Founded in 1935, the Student Prince is a downtown Springfield institution—and when we walked in, it was like going back to 1935. German pottery, woodcarving, and beer steins line the walls and fill every shelf. Men with ties and aprons staff the bar. It was totally old school. And it was really cool—except that it was like entering an entirely different culture with a totally different group of people.
As we sat there sipping our delicious German beer, my friend Angela and I had the same exact thought: hey, this is just like church! It is painfully true.
The Cultural Commute
When people drive into our parking lots and enter our buildings, they largely have to leave their cultural reference points, experiences, struggles, and questions at the door. For those of us who didn't grow up in this church culture, it is disorienting experience, like waking up and finding ourselves in Pleasantville—or the Student Prince. As my friend Elizabeth recently tweeted:
“Really, really trying not to quit going to church, but, honestly, it ain't easy. #Churchofthe1950sSucks”
Not always, but very often, this is the cultural commute that happens:
- from increasingly diverse neighborhoods and workplaces to a homogeneous congregation
- from flat screen TVs and smart phones to no technology at all, except for a decades old sound system
- from an increasing awareness and appreciation for the gifts of different ethnicities to a focus on one particular ethnic tradition
- from everyday conversational language to specialized church language
- from digital media and contemporary art to outdated (and often cheesy) images, art, and banners
- from contemporary shared cultural reference points to stories, events, images, music, and movies from before we were born
- from a majority of society supportive of gay rights to conflict or silence about it in the church
And the crazy thing is that fewer and fewer of us in the church have actually grown up in that church culture—but since that's what church is “supposed” to be like, we support and participate in a church culture that's not actually native to any of us! Why are we doing this!?
Reverse Commute
We in the church need to reverse this commute. Rather than expecting people to commute back to a church stuck in the 1950s, we must commute to them. Let's start by
- incorporating present-day stories, images, and cultural reference points in sermons and classes.

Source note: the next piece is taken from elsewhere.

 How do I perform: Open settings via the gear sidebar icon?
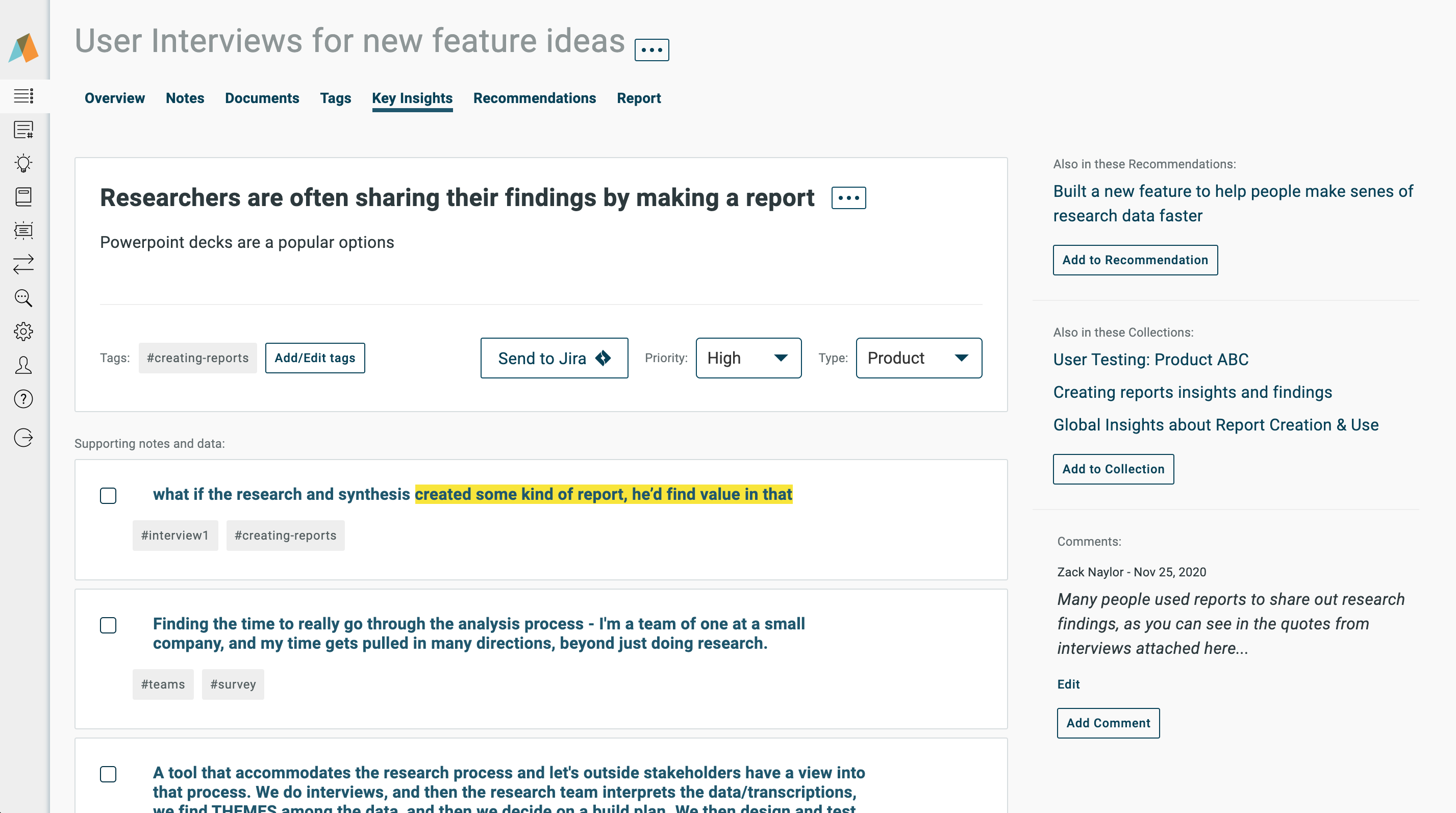23,331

- bringing contemporary artwork into the space or inviting our congregation to create something together
- using today’s technology as a tool for communicating the gospel
- dropping the specialized language and trying theology as story.
- celebrating all the cultures present in the congregation—and not just at Pentecost!
- experimenting with technology and seeing what happens
- having church in other places—homes, pubs, coffee shops, parks and letting real life surround and inform our worship, study, and conversation
- ask a teenager what they’re watching, reading, and texting about
What is your cultural commute like when you go to church? How are you, as a church leader, reversing the commute in your congregation?